■ Record excerpts:
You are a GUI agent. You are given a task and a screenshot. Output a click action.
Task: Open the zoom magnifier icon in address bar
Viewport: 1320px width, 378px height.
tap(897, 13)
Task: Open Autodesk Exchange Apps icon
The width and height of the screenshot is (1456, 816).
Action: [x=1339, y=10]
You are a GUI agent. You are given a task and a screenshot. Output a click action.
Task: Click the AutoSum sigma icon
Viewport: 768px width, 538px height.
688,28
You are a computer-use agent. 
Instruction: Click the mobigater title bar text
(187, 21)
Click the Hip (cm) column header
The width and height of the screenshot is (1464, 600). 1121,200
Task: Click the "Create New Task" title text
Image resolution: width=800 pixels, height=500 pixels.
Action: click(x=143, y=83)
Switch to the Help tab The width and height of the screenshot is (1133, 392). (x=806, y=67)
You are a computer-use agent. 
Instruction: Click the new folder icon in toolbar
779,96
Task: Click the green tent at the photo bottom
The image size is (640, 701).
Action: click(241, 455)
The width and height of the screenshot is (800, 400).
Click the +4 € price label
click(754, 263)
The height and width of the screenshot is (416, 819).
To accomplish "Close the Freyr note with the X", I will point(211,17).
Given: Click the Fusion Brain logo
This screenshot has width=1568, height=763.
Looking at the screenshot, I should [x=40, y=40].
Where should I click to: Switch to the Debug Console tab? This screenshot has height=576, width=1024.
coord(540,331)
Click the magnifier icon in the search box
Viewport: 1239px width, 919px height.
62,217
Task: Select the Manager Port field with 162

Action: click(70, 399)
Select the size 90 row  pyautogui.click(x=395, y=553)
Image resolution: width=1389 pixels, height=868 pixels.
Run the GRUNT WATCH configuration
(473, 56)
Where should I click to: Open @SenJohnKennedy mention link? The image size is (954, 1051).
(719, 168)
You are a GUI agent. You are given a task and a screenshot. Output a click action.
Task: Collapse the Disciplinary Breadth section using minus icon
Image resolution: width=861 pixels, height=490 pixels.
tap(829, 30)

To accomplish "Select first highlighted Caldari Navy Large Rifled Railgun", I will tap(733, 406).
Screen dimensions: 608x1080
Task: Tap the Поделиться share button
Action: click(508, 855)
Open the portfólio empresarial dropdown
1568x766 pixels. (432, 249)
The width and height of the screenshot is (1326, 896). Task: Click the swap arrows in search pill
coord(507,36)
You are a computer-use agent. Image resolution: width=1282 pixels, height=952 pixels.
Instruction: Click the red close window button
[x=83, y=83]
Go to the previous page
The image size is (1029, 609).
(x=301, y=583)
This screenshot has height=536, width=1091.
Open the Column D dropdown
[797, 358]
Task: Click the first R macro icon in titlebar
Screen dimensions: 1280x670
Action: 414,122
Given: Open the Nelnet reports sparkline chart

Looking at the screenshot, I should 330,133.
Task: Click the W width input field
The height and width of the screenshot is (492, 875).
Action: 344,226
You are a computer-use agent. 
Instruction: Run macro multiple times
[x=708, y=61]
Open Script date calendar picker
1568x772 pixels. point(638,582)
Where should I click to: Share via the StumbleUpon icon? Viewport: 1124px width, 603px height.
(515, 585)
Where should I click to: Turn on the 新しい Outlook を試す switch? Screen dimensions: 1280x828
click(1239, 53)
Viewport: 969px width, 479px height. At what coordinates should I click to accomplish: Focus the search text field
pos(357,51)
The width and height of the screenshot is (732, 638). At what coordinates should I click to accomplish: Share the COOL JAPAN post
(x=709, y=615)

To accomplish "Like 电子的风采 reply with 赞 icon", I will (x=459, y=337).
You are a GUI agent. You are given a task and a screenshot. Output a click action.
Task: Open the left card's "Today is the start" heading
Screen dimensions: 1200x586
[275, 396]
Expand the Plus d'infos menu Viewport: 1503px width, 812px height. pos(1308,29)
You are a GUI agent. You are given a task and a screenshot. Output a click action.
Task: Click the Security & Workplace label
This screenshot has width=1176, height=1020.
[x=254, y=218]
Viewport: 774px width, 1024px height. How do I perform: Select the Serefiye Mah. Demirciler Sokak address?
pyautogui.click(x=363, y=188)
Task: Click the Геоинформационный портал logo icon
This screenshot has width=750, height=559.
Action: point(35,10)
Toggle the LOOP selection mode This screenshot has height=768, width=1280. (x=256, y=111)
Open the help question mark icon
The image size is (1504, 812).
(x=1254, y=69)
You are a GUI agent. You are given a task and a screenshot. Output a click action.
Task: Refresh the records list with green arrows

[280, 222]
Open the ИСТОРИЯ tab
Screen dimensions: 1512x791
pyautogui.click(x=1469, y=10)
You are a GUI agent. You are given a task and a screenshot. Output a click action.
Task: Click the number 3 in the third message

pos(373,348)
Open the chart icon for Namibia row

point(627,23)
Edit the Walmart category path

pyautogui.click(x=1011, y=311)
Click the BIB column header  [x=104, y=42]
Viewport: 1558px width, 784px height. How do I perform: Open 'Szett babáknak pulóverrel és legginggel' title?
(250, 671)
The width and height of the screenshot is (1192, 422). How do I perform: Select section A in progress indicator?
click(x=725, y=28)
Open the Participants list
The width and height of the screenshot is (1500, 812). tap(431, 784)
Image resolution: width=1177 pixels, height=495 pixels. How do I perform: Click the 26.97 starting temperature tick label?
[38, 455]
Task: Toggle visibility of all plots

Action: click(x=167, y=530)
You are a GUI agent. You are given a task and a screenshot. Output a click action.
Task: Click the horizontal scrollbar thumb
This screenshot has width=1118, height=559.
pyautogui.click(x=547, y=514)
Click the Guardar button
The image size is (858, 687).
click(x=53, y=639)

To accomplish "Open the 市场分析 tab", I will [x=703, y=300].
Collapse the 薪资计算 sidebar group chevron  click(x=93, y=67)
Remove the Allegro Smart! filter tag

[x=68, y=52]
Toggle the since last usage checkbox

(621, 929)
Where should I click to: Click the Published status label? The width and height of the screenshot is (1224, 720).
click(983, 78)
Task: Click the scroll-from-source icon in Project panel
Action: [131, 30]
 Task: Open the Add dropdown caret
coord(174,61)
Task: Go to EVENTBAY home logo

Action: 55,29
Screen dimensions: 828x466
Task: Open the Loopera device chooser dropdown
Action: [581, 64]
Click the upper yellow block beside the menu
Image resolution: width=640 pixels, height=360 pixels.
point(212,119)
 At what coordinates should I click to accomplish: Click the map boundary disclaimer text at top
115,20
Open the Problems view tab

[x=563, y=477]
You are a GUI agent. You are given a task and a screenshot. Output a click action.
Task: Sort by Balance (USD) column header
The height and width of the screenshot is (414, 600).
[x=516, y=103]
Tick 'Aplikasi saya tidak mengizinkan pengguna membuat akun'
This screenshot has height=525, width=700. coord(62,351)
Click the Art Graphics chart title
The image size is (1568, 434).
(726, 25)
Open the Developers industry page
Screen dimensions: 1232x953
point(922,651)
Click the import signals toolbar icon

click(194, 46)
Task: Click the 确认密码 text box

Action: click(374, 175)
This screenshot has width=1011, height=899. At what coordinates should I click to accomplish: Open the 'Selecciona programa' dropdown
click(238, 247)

■ Aim of the task: Return the records in full, exactly as they read.

■ Output for this exercise:
You are a GUI agent. You are given a task and a screenshot. Output a click action.
Task: Open the zoom magnifier icon in address bar
Viewport: 1320px width, 378px height.
tap(897, 13)
Task: Open Autodesk Exchange Apps icon
The width and height of the screenshot is (1456, 816).
Action: [x=1339, y=10]
You are a GUI agent. You are given a task and a screenshot. Output a click action.
Task: Click the AutoSum sigma icon
Viewport: 768px width, 538px height.
688,28
You are a computer-use agent. 
Instruction: Click the mobigater title bar text
(187, 21)
Click the Hip (cm) column header
The width and height of the screenshot is (1464, 600). 1121,200
Task: Click the "Create New Task" title text
Image resolution: width=800 pixels, height=500 pixels.
Action: click(x=143, y=83)
Switch to the Help tab The width and height of the screenshot is (1133, 392). (x=806, y=67)
You are a computer-use agent. 
Instruction: Click the new folder icon in toolbar
779,96
Task: Click the green tent at the photo bottom
The image size is (640, 701).
Action: click(241, 455)
The width and height of the screenshot is (800, 400).
Click the +4 € price label
click(754, 263)
The height and width of the screenshot is (416, 819).
To accomplish "Close the Freyr note with the X", I will point(211,17).
Given: Click the Fusion Brain logo
This screenshot has width=1568, height=763.
Looking at the screenshot, I should [x=40, y=40].
Where should I click to: Switch to the Debug Console tab? This screenshot has height=576, width=1024.
coord(540,331)
Click the magnifier icon in the search box
Viewport: 1239px width, 919px height.
62,217
Task: Select the Manager Port field with 162

Action: click(70, 399)
Select the size 90 row  pyautogui.click(x=395, y=553)
Image resolution: width=1389 pixels, height=868 pixels.
Run the GRUNT WATCH configuration
(473, 56)
Where should I click to: Open @SenJohnKennedy mention link? The image size is (954, 1051).
(719, 168)
You are a GUI agent. You are given a task and a screenshot. Output a click action.
Task: Collapse the Disciplinary Breadth section using minus icon
Image resolution: width=861 pixels, height=490 pixels.
tap(829, 30)

To accomplish "Select first highlighted Caldari Navy Large Rifled Railgun", I will tap(733, 406).
Screen dimensions: 608x1080
Task: Tap the Поделиться share button
Action: click(508, 855)
Open the portfólio empresarial dropdown
1568x766 pixels. (432, 249)
The width and height of the screenshot is (1326, 896). Task: Click the swap arrows in search pill
coord(507,36)
You are a computer-use agent. Image resolution: width=1282 pixels, height=952 pixels.
Instruction: Click the red close window button
[x=83, y=83]
Go to the previous page
The image size is (1029, 609).
(x=301, y=583)
This screenshot has height=536, width=1091.
Open the Column D dropdown
[797, 358]
Task: Click the first R macro icon in titlebar
Screen dimensions: 1280x670
Action: 414,122
Given: Open the Nelnet reports sparkline chart

Looking at the screenshot, I should 330,133.
Task: Click the W width input field
The height and width of the screenshot is (492, 875).
Action: 344,226
You are a computer-use agent. 
Instruction: Run macro multiple times
[x=708, y=61]
Open Script date calendar picker
1568x772 pixels. point(638,582)
Where should I click to: Share via the StumbleUpon icon? Viewport: 1124px width, 603px height.
(515, 585)
Where should I click to: Turn on the 新しい Outlook を試す switch? Screen dimensions: 1280x828
click(1239, 53)
Viewport: 969px width, 479px height. At what coordinates should I click to accomplish: Focus the search text field
pos(357,51)
The width and height of the screenshot is (732, 638). At what coordinates should I click to accomplish: Share the COOL JAPAN post
(x=709, y=615)

To accomplish "Like 电子的风采 reply with 赞 icon", I will (x=459, y=337).
You are a GUI agent. You are given a task and a screenshot. Output a click action.
Task: Open the left card's "Today is the start" heading
Screen dimensions: 1200x586
[275, 396]
Expand the Plus d'infos menu Viewport: 1503px width, 812px height. pos(1308,29)
You are a GUI agent. You are given a task and a screenshot. Output a click action.
Task: Click the Security & Workplace label
This screenshot has width=1176, height=1020.
[x=254, y=218]
Viewport: 774px width, 1024px height. How do I perform: Select the Serefiye Mah. Demirciler Sokak address?
pyautogui.click(x=363, y=188)
Task: Click the Геоинформационный портал logo icon
This screenshot has width=750, height=559.
Action: point(35,10)
Toggle the LOOP selection mode This screenshot has height=768, width=1280. (x=256, y=111)
Open the help question mark icon
The image size is (1504, 812).
(x=1254, y=69)
You are a GUI agent. You are given a task and a screenshot. Output a click action.
Task: Refresh the records list with green arrows

[280, 222]
Open the ИСТОРИЯ tab
Screen dimensions: 1512x791
pyautogui.click(x=1469, y=10)
You are a GUI agent. You are given a task and a screenshot. Output a click action.
Task: Click the number 3 in the third message

pos(373,348)
Open the chart icon for Namibia row

point(627,23)
Edit the Walmart category path

pyautogui.click(x=1011, y=311)
Click the BIB column header  [x=104, y=42]
Viewport: 1558px width, 784px height. How do I perform: Open 'Szett babáknak pulóverrel és legginggel' title?
(250, 671)
The width and height of the screenshot is (1192, 422). How do I perform: Select section A in progress indicator?
click(x=725, y=28)
Open the Participants list
The width and height of the screenshot is (1500, 812). tap(431, 784)
Image resolution: width=1177 pixels, height=495 pixels. How do I perform: Click the 26.97 starting temperature tick label?
[38, 455]
Task: Toggle visibility of all plots

Action: click(x=167, y=530)
You are a GUI agent. You are given a task and a screenshot. Output a click action.
Task: Click the horizontal scrollbar thumb
This screenshot has width=1118, height=559.
pyautogui.click(x=547, y=514)
Click the Guardar button
The image size is (858, 687).
click(x=53, y=639)

To accomplish "Open the 市场分析 tab", I will [x=703, y=300].
Collapse the 薪资计算 sidebar group chevron  click(x=93, y=67)
Remove the Allegro Smart! filter tag

[x=68, y=52]
Toggle the since last usage checkbox

(621, 929)
Where should I click to: Click the Published status label? The width and height of the screenshot is (1224, 720).
click(983, 78)
Task: Click the scroll-from-source icon in Project panel
Action: [131, 30]
 Task: Open the Add dropdown caret
coord(174,61)
Task: Go to EVENTBAY home logo

Action: 55,29
Screen dimensions: 828x466
Task: Open the Loopera device chooser dropdown
Action: [581, 64]
Click the upper yellow block beside the menu
Image resolution: width=640 pixels, height=360 pixels.
point(212,119)
 At what coordinates should I click to accomplish: Click the map boundary disclaimer text at top
115,20
Open the Problems view tab

[x=563, y=477]
You are a GUI agent. You are given a task and a screenshot. Output a click action.
Task: Sort by Balance (USD) column header
The height and width of the screenshot is (414, 600).
[x=516, y=103]
Tick 'Aplikasi saya tidak mengizinkan pengguna membuat akun'
This screenshot has height=525, width=700. coord(62,351)
Click the Art Graphics chart title
The image size is (1568, 434).
(726, 25)
Open the Developers industry page
Screen dimensions: 1232x953
point(922,651)
Click the import signals toolbar icon

click(194, 46)
Task: Click the 确认密码 text box

Action: click(374, 175)
This screenshot has width=1011, height=899. At what coordinates should I click to accomplish: Open the 'Selecciona programa' dropdown
click(238, 247)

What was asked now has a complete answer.